§ **Problem 1**: In the news article on the teenager's accusation, which police unit were the two detectives part of?
§ **Problem 2**: Condense the paragraph starting "The cops made no arrest" from the news article on the teenager's accusation into a short bulleted list that keeps its main facts.

Teenager Accused Two On-Duty Cops Of Rape – She Had No Idea The Law Might Protect Them

Anna was sitting in the parked car with two friends when a charcoal gray van pulled up and flashlight beams momentarily blinded her. The 18-year-old had grown up in south Brooklyn and spent many Friday nights like this driving around the city with friends, looking for places to hang out away from home. On this night, though, September 15, 2017, sometime between 7:30 p.m. and 8 p.m., she crossed paths with the cops.

There were two of them, both plainclothes detectives over 6 feet tall and powerfully built, flashing their badges and asking questions. There was weed in the front cupholder, and soon the detectives ordered the three occupants out of the car. As Anna later recalled, the detectives handcuffed her and told her friends, both young men, they were free to go. Then, she said they led her — a slender woman just over 5 feet tall — into the back of the unmarked police van with tinted windows.

Inside, Anna said the detectives took turns raping her in the backseat as the van cruised the dark streets and as she sat handcuffed, crying and repeatedly telling them “No.” Between assaults, she said, the van pulled over so the cops could switch drivers. Less than an hour later, a few minutes’ drive from where it all began, the detectives dropped Anna off on the side of the road, a quarter-mile from a police station, surveillance footage shows. She stood on the sidewalk, her arms wrapped around her chest, looking up and down the dimly lit street and pacing slowly before borrowing a cell phone from a passerby to call a friend.

The cops made no arrest, issued no citation, filed no paperwork about the stop. Hours later, Anna and her mother went to a hospital, where Anna told nurses two detectives had sexually assaulted her, according to hospital records. Semen collected in Anna’s rape kit matched the DNA of detectives Eddie Martins, 37, and Richard Hall, 33, of the Brooklyn South narcotics unit. Both have since resigned from the force and been charged with rape.

§ **Dataset**:
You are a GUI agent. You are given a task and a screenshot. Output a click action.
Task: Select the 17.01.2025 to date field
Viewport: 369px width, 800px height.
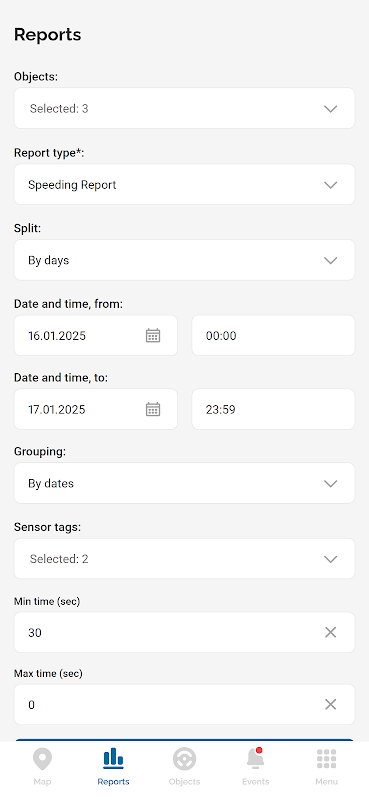click(x=95, y=409)
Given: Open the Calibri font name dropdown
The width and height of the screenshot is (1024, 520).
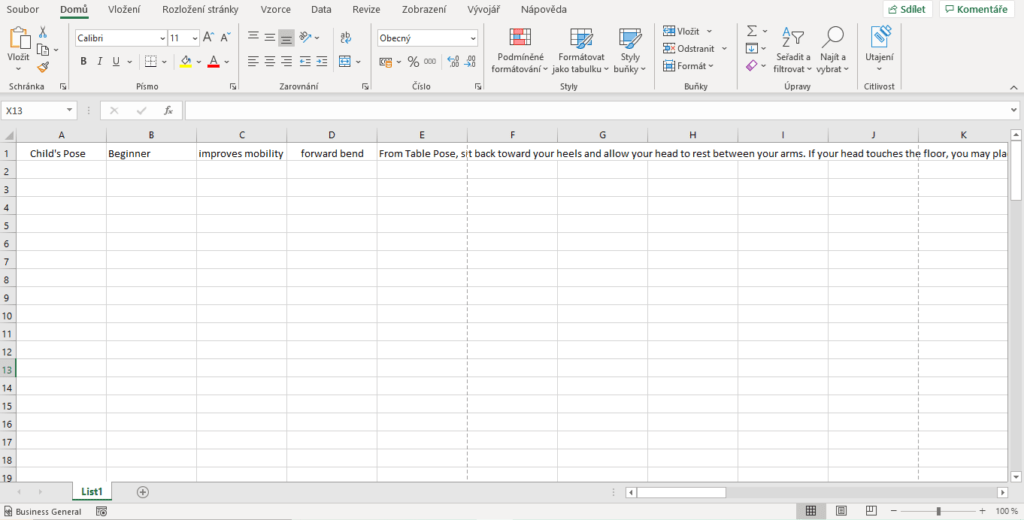Looking at the screenshot, I should tap(162, 38).
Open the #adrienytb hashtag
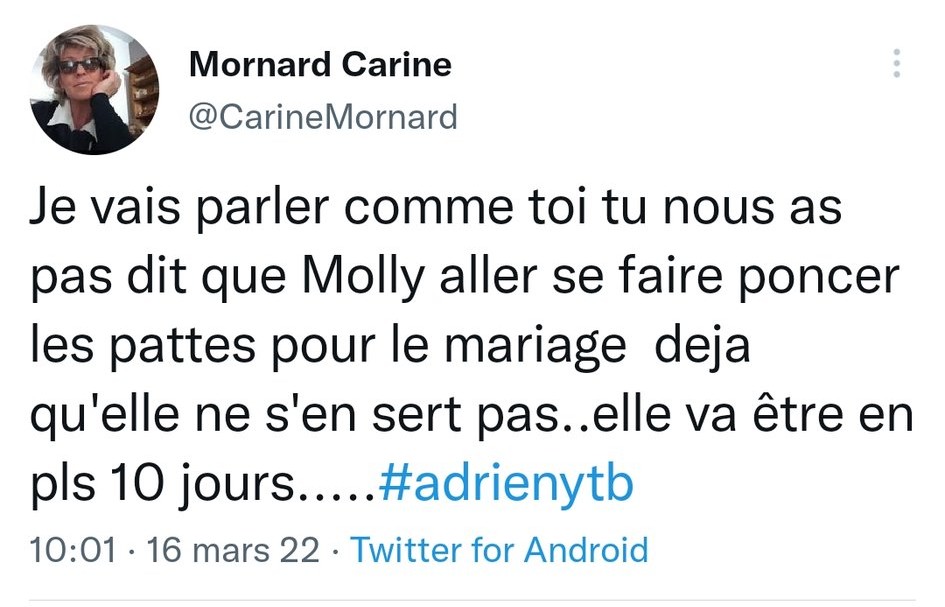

§ **Worked solution 1**: The Brooklyn South narcotics unit.

§ **Worked solution 2**:
- The officers made no arrest, issued no citation, and filed no paperwork about the stop.
- Hours later, Anna and her mother went to a hospital, where Anna told nurses that two detectives had sexually assaulted her.
- Semen from her rape kit matched the DNA of detectives Eddie Martins, 37, and Richard Hall, 33, of the Brooklyn South narcotics unit.
- Both have since resigned and been charged with rape.